◆ **ASSIGNMENT**: Reproduce the lines of the material below word for word, from the line containing "This screenshot has" through the line containing "The width and height of the screenshot is (957, 392).", both included. Leave the pictures out of your answer.

◆ **SUPPLIED RECORDS**:
▶
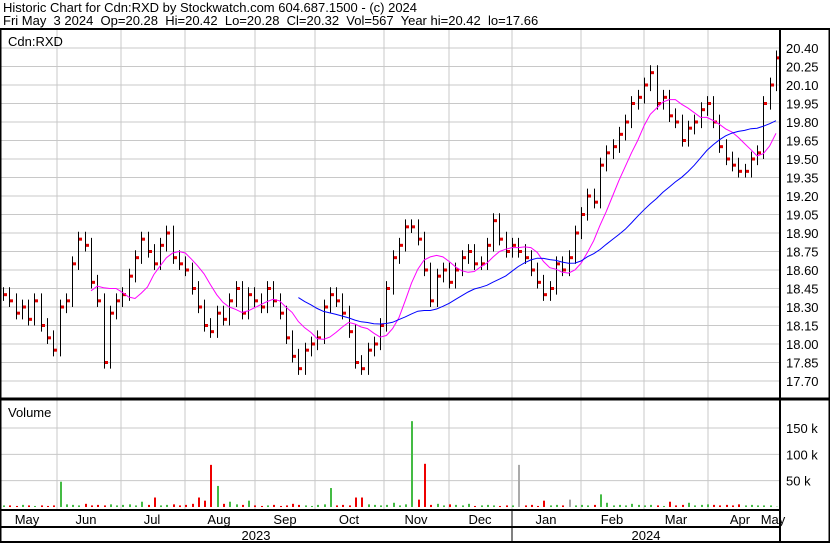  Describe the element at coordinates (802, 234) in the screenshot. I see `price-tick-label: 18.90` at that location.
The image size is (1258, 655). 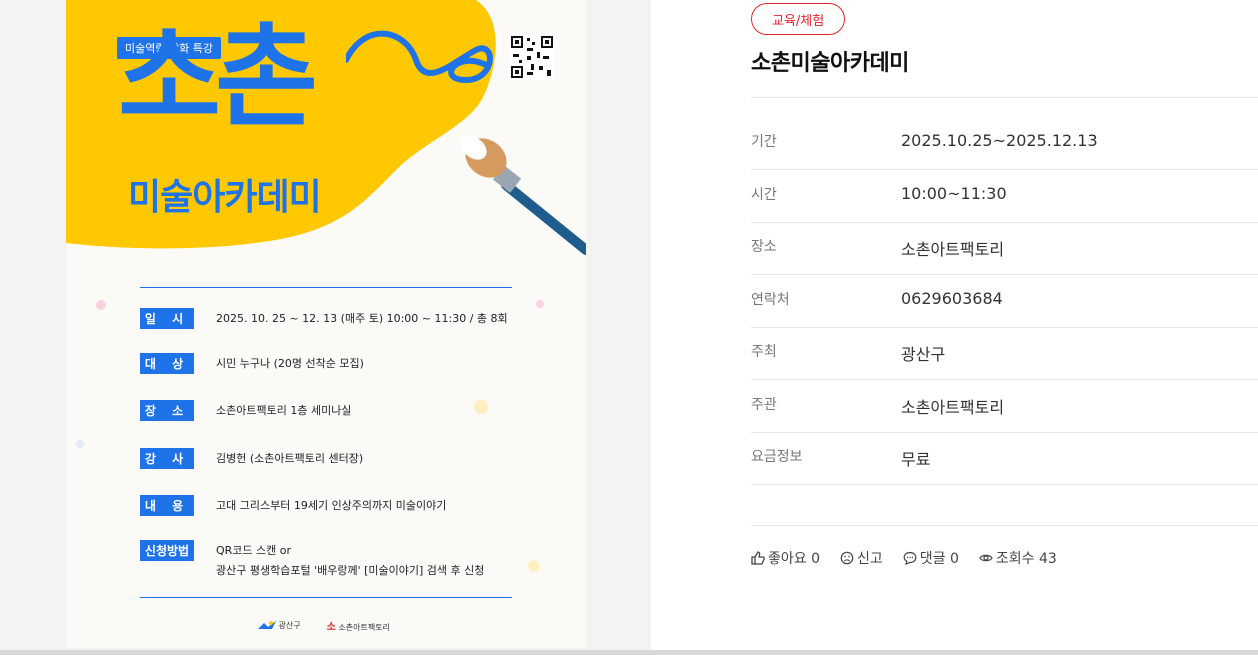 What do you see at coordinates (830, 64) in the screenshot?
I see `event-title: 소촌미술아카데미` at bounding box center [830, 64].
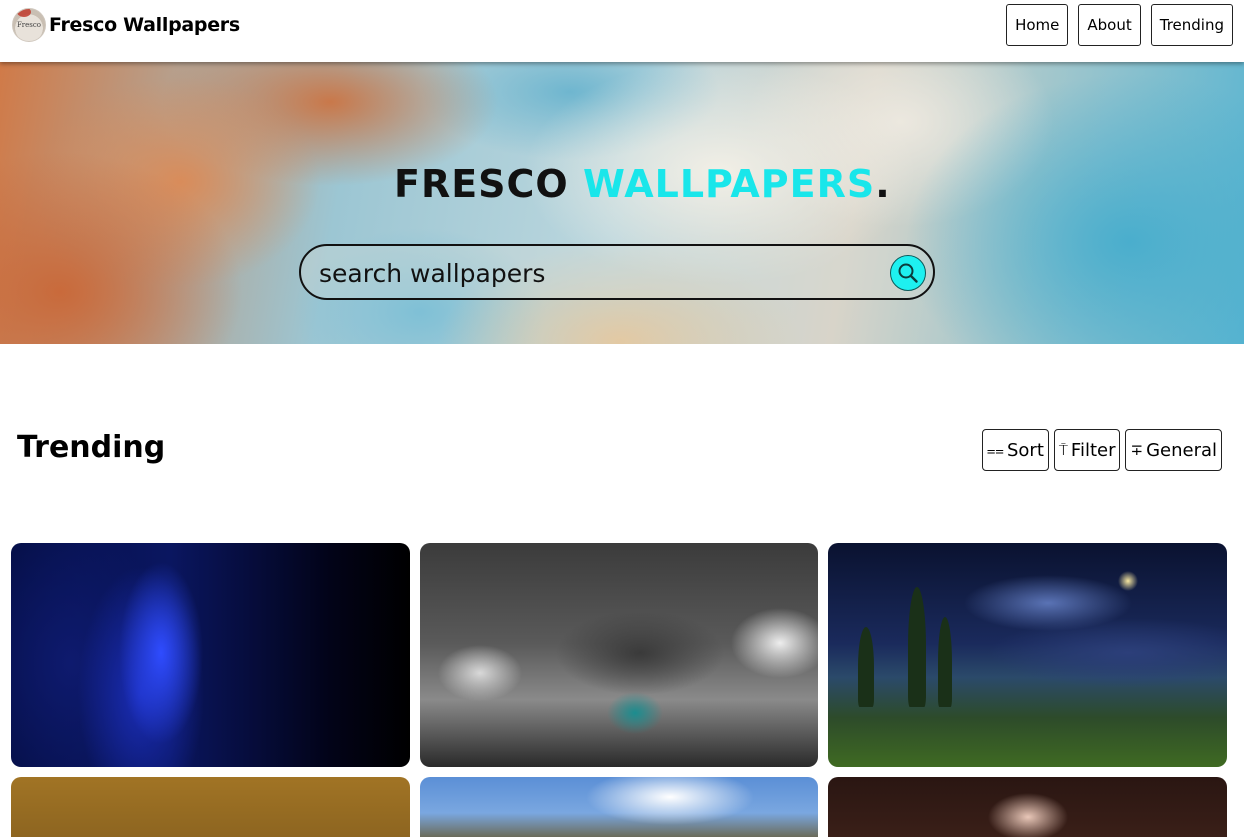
◀
▶
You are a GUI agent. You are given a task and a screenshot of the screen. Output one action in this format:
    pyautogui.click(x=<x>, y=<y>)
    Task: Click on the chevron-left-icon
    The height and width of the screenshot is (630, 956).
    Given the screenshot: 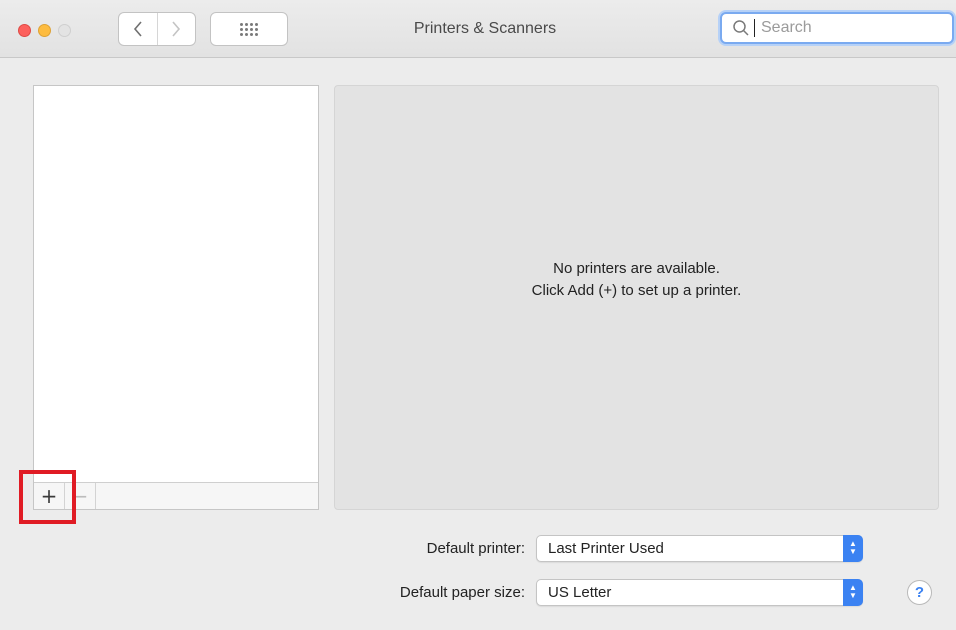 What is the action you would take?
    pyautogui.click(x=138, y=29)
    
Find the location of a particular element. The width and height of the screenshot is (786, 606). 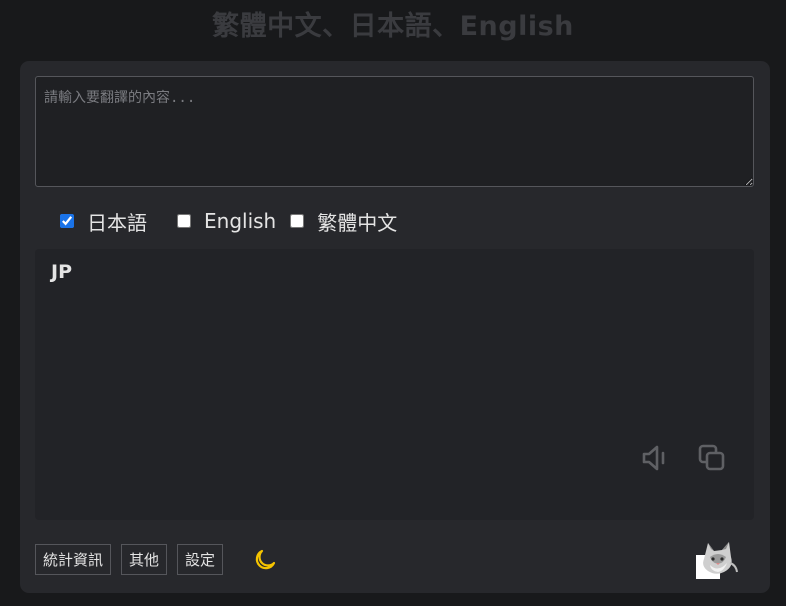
◀
▶
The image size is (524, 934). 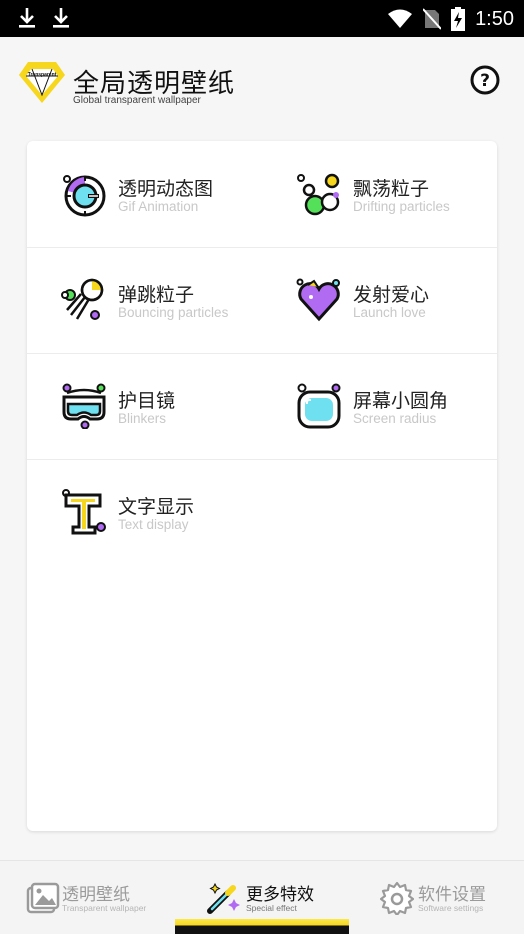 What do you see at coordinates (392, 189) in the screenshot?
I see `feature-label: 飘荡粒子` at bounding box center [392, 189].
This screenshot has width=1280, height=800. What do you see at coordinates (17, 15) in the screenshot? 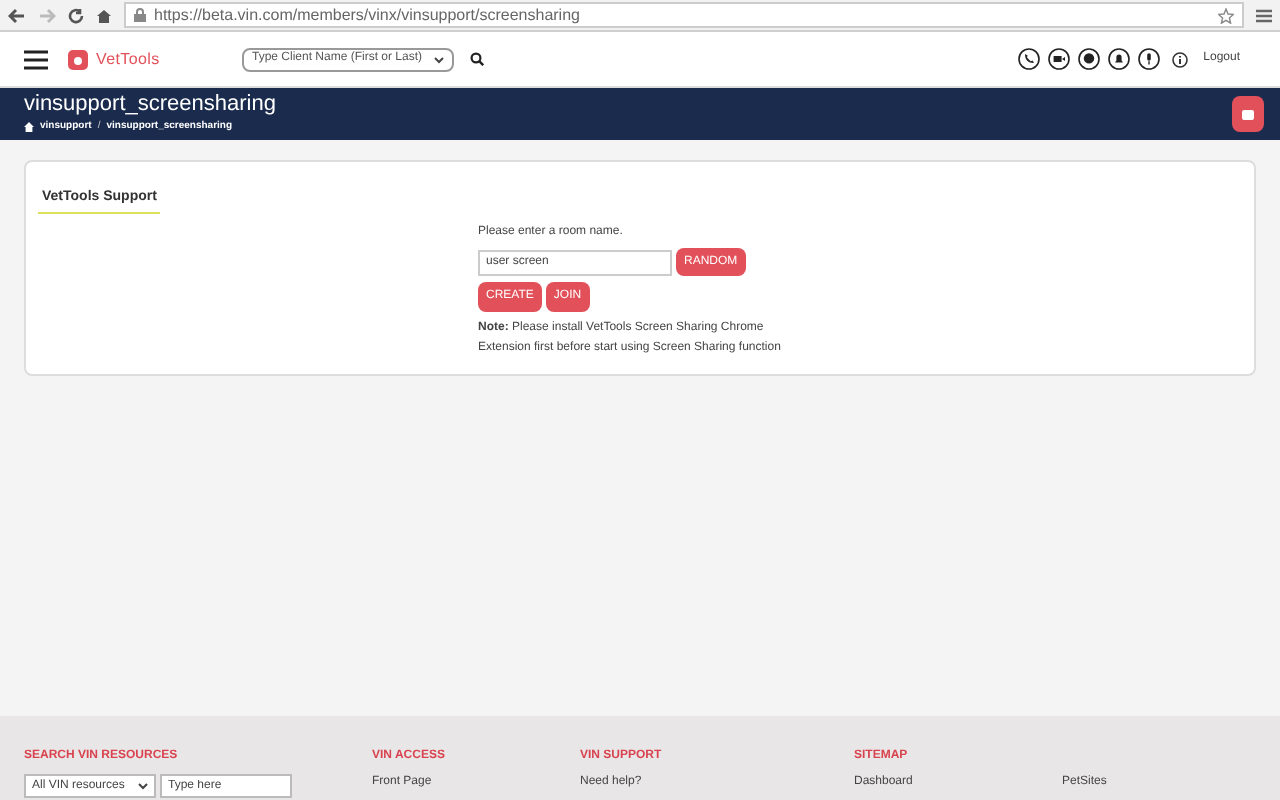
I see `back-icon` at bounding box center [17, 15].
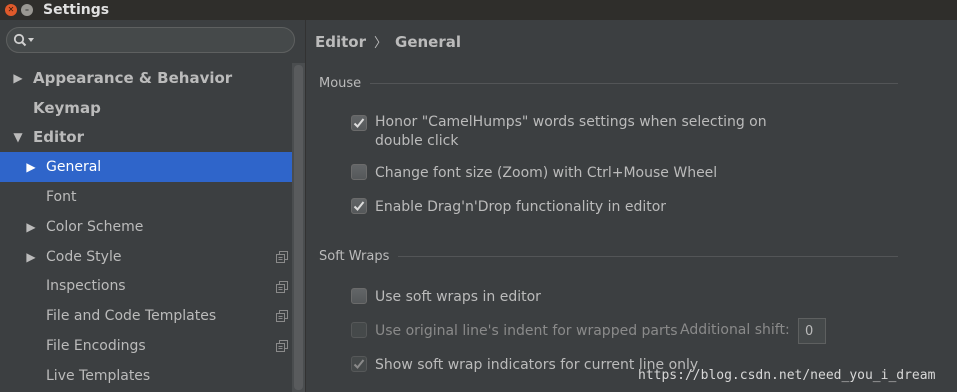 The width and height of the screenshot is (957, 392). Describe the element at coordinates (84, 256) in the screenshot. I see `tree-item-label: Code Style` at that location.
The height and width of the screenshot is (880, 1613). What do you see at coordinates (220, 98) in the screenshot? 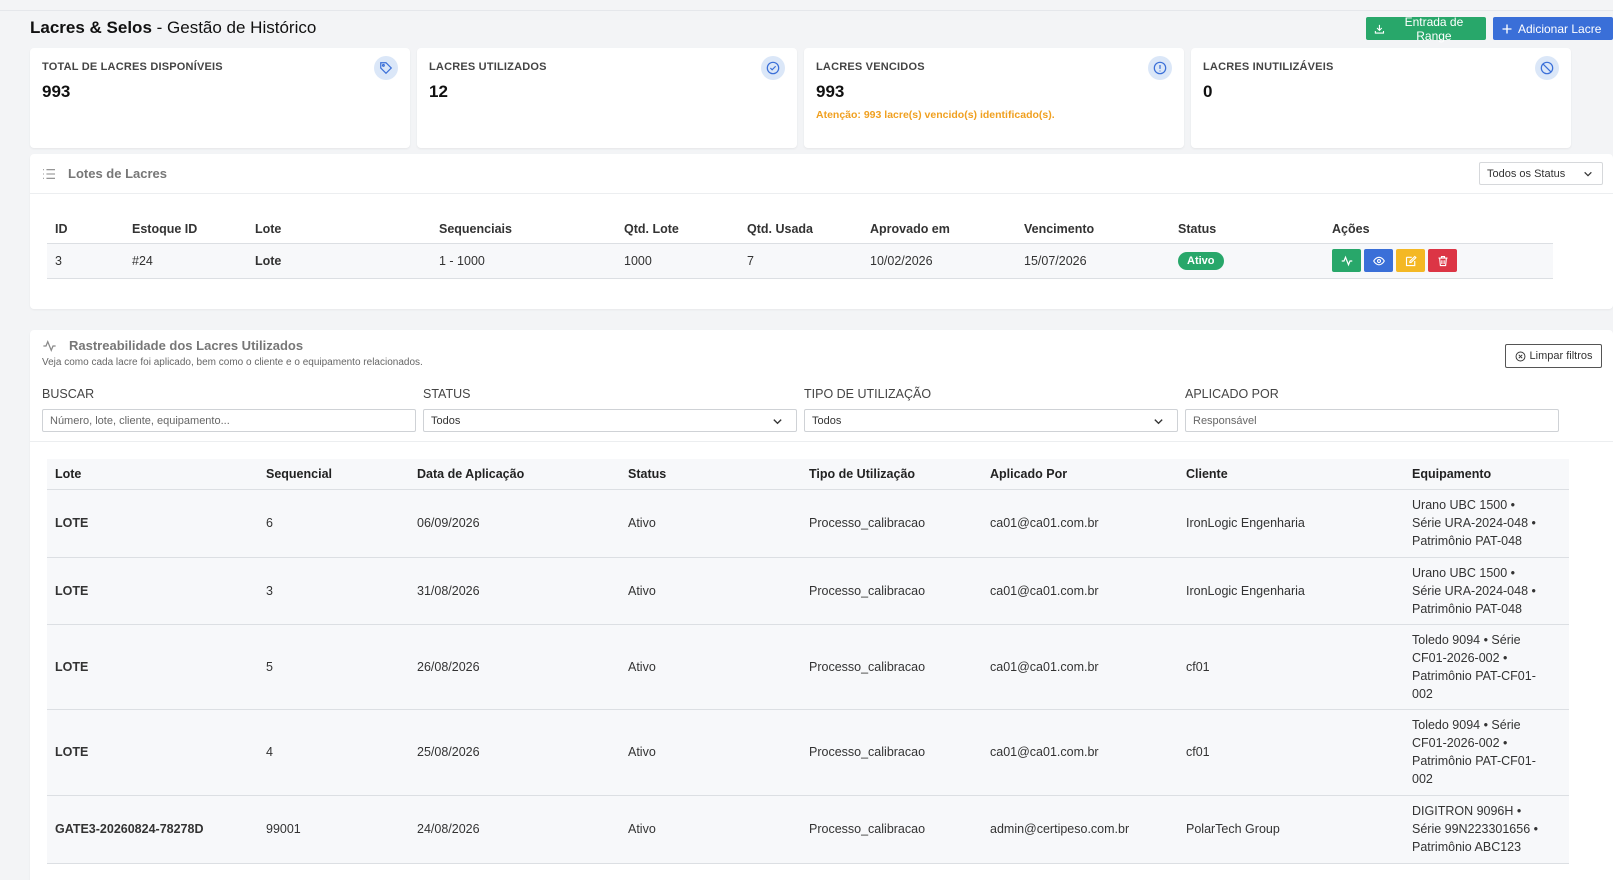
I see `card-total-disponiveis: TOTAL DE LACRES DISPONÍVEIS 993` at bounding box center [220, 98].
◀
◆ **SOLUTION BELOW**:
This screenshot has width=1280, height=800. What do you see at coordinates (17, 15) in the screenshot? 
I see `back-icon` at bounding box center [17, 15].
 The width and height of the screenshot is (957, 392). Describe the element at coordinates (84, 256) in the screenshot. I see `tree-item-label: Code Style` at that location.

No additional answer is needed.